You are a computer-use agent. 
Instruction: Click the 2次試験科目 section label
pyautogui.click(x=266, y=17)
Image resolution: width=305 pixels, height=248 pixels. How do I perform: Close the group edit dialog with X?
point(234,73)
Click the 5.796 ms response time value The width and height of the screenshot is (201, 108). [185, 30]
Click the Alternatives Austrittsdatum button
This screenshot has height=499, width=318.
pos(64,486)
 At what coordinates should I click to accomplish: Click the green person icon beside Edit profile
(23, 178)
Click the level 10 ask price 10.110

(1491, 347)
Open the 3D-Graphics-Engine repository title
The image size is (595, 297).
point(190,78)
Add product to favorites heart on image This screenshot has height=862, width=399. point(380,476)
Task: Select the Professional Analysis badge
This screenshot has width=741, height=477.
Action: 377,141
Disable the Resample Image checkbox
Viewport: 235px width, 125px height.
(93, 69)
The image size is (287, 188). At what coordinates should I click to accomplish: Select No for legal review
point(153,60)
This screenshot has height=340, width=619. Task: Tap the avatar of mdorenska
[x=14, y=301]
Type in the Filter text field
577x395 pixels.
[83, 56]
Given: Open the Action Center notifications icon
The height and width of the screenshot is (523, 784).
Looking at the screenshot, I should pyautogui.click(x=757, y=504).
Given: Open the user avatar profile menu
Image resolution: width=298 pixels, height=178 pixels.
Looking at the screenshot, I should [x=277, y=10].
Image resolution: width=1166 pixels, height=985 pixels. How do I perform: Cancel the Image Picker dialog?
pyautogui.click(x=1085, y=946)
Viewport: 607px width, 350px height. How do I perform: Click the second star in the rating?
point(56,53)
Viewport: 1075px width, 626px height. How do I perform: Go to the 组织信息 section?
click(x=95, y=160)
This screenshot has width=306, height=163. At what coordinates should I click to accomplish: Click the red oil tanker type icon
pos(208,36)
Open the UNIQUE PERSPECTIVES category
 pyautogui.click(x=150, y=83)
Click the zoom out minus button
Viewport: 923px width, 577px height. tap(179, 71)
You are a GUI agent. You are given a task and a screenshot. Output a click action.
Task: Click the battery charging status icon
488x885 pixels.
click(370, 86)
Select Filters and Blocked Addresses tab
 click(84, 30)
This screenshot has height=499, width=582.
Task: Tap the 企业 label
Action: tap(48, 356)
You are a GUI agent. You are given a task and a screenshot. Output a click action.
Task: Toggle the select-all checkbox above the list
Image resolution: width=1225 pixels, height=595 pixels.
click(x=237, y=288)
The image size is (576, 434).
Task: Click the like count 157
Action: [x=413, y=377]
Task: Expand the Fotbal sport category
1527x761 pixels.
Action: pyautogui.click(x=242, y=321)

● ● ● ● ● ● ●

*Work instruction:*
Write out the lines of the records exactly, starting at the one holding "488x885 pixels." and ending with the last line, and include no others.

*Result:*
488x885 pixels.
click(370, 86)
Select Filters and Blocked Addresses tab
 click(84, 30)
This screenshot has height=499, width=582.
Task: Tap the 企业 label
Action: tap(48, 356)
You are a GUI agent. You are given a task and a screenshot. Output a click action.
Task: Toggle the select-all checkbox above the list
Image resolution: width=1225 pixels, height=595 pixels.
click(x=237, y=288)
The image size is (576, 434).
Task: Click the like count 157
Action: [x=413, y=377]
Task: Expand the Fotbal sport category
1527x761 pixels.
Action: pyautogui.click(x=242, y=321)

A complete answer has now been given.